Пройдя таким образом сколько ему было нужно, теплоход отвернул к противоположному берегу и поплыл в крест течению. Река быстро сносила его, но снесла ровно настолько, что он точно причалил к пристани на том берегу.

На берегу нас снова выстроили колонной и вывели на грунтовую разъезженную колеями дорогу, поднимающуюся в лес извивами по лощине. Лес начинался сразу же на склонах её, сосновый, высокий, густой: тьма стояла непроницаемая. Лишь иногда сквозь кроны с чёрного неба просвечивала звезда; а наш странный отряд, потерявший форму всякого строя, брёл по этой разбитой дороге вытянутой толпой, представлявшейся, видимо, фантастической стороннему наблюдателю. Одетые кто во что, в пиджаках и пальто, в плащах и шинелях, с кепками на головах, платками, шапочками и шляпами, с чемоданами, баулами, рюкзаками, свёртками, узлами и сумками мы походили скорее на беженцев или на жителей, угоняемых в гитлеровскую неволю, чем на передовой отряд молодёжи – студенчество.

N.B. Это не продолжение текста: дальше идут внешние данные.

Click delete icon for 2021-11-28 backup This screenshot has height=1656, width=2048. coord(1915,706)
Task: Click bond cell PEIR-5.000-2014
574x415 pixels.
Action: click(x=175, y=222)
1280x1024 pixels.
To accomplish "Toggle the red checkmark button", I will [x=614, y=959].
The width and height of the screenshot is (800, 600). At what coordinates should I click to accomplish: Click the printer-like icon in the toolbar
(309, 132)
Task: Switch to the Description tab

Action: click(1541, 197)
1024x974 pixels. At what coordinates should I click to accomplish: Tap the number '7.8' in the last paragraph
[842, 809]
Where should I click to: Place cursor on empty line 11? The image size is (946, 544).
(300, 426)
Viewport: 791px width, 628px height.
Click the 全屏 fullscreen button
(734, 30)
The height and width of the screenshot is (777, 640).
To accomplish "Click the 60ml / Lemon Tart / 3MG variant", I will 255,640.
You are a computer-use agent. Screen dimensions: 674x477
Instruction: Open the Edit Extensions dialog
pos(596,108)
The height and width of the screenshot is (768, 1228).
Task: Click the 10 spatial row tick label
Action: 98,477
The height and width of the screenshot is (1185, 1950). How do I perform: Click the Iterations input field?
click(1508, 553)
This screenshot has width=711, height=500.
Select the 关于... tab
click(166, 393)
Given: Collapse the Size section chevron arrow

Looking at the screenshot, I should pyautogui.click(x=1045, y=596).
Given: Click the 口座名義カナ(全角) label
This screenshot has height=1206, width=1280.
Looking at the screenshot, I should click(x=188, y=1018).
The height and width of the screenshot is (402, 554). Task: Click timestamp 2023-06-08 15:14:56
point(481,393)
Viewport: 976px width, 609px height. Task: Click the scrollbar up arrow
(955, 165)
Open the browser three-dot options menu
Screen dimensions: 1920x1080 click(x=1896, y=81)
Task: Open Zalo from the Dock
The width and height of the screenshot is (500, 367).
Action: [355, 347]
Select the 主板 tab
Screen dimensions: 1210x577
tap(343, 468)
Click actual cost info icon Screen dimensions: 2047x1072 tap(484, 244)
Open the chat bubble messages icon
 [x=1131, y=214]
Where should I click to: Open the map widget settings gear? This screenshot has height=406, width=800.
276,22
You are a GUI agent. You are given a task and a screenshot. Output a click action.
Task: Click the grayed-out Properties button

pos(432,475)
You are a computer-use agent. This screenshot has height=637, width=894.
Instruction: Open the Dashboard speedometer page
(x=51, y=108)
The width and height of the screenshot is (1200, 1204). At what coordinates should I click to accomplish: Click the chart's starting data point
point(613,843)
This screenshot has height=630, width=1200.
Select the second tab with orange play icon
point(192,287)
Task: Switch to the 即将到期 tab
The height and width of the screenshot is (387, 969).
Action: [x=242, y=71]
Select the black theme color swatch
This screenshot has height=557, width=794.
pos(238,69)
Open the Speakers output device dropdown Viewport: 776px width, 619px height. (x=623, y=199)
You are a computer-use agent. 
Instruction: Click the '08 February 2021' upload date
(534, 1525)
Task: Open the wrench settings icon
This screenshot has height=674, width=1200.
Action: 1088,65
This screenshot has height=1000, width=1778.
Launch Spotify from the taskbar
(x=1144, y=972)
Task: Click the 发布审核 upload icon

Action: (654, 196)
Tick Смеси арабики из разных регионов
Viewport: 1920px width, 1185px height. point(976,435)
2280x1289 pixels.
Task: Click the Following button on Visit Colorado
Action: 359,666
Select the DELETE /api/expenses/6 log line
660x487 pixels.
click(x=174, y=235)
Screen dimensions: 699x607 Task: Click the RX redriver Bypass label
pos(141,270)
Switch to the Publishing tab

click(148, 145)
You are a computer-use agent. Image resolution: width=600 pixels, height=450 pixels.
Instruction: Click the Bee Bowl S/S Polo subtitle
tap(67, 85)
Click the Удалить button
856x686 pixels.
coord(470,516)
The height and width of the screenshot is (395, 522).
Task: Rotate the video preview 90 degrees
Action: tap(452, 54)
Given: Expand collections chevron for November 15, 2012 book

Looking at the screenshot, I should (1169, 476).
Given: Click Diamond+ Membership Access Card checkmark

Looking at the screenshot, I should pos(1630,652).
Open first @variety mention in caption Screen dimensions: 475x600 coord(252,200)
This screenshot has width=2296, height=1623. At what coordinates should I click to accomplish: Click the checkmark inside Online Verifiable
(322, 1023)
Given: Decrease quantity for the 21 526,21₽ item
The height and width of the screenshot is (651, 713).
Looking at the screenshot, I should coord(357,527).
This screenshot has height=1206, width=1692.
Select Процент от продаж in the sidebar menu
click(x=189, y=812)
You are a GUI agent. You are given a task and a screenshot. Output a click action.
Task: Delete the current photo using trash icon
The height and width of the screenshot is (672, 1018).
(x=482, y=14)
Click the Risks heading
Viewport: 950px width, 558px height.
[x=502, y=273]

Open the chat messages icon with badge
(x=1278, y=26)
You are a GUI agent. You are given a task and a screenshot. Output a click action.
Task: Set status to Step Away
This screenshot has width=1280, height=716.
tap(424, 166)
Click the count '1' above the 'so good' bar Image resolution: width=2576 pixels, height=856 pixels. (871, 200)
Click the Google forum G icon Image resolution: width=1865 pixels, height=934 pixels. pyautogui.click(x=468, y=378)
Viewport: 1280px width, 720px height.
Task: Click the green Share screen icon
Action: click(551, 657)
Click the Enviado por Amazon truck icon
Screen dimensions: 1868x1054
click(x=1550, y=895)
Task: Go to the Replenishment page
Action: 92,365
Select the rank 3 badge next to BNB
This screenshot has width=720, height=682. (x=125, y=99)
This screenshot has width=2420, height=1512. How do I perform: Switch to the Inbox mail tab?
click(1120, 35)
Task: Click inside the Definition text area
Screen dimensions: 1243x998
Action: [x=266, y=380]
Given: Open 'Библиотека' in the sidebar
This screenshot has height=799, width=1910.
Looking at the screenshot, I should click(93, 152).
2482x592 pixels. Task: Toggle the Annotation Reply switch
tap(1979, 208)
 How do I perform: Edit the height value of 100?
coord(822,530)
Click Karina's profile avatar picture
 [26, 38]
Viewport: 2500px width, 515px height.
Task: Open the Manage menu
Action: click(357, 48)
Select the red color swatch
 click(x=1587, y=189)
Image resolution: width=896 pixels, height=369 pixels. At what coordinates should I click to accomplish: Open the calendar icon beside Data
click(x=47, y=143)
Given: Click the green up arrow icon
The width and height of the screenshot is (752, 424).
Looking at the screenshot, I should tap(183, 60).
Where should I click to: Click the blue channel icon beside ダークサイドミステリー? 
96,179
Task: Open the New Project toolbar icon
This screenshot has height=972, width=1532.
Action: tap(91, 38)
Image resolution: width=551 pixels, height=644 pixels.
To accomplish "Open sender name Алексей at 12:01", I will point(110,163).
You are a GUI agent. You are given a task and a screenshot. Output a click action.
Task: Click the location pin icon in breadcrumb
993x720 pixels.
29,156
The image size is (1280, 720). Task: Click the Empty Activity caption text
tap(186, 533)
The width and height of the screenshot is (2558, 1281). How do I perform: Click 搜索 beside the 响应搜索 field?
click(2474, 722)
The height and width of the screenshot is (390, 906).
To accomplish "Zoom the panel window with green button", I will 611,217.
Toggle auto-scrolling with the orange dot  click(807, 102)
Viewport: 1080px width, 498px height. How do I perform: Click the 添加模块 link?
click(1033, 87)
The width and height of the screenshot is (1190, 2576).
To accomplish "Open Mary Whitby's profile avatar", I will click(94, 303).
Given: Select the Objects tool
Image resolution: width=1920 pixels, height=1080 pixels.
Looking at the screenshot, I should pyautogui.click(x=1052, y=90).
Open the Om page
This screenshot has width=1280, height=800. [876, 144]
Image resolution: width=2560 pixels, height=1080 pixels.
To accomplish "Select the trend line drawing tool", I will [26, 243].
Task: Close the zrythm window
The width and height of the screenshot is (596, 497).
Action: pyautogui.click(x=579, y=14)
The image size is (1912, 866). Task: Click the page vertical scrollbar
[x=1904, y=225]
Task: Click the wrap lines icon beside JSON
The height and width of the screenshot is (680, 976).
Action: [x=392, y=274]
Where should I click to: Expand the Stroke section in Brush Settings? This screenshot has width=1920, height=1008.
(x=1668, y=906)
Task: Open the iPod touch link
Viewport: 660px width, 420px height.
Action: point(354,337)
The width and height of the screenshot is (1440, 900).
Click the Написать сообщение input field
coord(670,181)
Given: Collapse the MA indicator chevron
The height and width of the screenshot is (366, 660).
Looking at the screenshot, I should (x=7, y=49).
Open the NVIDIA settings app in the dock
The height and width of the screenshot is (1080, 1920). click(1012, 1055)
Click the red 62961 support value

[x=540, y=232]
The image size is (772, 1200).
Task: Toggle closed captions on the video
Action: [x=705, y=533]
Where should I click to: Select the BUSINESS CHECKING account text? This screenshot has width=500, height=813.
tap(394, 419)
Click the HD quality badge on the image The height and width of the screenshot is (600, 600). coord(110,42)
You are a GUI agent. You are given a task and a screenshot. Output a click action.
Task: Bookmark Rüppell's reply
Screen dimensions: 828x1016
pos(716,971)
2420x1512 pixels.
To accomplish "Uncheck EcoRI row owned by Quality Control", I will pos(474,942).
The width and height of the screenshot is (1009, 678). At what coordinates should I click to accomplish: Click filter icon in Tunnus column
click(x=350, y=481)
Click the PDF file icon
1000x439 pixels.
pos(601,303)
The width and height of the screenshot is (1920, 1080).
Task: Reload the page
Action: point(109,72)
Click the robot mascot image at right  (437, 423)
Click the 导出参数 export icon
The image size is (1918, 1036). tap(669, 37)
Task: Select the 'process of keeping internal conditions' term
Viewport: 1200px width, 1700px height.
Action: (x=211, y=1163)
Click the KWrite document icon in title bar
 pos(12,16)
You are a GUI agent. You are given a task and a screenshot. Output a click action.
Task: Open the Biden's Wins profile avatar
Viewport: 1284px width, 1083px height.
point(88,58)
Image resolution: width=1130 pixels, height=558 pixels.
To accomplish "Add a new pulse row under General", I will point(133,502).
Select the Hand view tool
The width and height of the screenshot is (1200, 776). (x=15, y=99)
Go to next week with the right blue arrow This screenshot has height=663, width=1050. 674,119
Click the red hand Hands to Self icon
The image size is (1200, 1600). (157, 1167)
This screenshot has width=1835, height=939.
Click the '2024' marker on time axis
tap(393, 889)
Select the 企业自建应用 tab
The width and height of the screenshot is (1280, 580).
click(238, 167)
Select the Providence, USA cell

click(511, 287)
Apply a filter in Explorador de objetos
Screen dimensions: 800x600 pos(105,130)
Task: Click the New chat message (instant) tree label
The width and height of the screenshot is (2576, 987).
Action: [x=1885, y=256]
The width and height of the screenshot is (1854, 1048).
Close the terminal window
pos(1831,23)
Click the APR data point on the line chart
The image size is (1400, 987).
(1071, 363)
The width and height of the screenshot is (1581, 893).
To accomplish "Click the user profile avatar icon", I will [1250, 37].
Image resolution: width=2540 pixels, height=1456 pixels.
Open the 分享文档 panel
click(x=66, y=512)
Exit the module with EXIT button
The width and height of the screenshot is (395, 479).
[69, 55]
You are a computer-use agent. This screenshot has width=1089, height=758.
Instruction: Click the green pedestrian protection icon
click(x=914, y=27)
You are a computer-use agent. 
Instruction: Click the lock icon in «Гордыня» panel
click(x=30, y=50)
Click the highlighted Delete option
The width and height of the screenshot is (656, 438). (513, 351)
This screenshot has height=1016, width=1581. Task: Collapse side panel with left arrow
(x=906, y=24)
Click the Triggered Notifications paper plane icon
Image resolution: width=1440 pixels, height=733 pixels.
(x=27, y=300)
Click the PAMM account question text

Но это я так считал. Официально авангардом был комсомол.

…путь через лес был долгим и утомительным, но это всегда так: путь, проходимый впервые, кажется длиннее, чем он есть в самом деле, после он становится заметно короче.

…в конце концов, лес всё-таки кончился, колонна выползла из него, миновала несколько белевших по левую руку типовых двухэтажных домов (справа не было ничего) и вышла к двум зданиям на отшибе, стоявшим друг против друга через дорогу. За ними проглядывала уже совершенная пустота, и в эту пустоту уходила дорога. Между объявленными зданиями нас на минуту остановили, сказали, где что.

…Слева сиял всеми окнами покоем построенный корпус четырёхэтажного институтского общежития, справа был сам институт: трёхэтажное неосвещённое здание. Оно также стояло покоем, но фасад его смотрел в тёмное поле, и входа там не было. Одно крыло его обращено было к дороге и к общежитию. Вход в здание был со двора в этом самом крыле сразу за его торцом, туда нас и повели. У распахнутых двустворчатых дверей слабо светилось одно окно, зато ярко освещена была вся длинная лента сплошного стекла в переплётах на втором этаже здания между двумя его крыльями.

…Всё было организовано чётко, хотя шёл уже, пожалуй, третий час ночи. В вестибюле нас рассортировали по факультетам. По широкой парадной лестнице мы поднялись оттуда на второй этаж, где в разных комнатах заседали комиссии во главе с деканами факультетов.

…Вызывали к деканам по очереди, по алфавиту. Когда выкликнули мою фамилию, я со своим чемоданом вошёл в большую комнату, поперёк которой стоял обширнейший стол, обтянутый зелёным сукном. На столе лежали кипы папок, вороха бумаг, за ними лица слева и справа. Посреди, за свободной частью стола, восседал декан горного факультета Западинский Арнольд Петрович, средних лет плотный мужчина с лицом суровым, изрезанным морщинами.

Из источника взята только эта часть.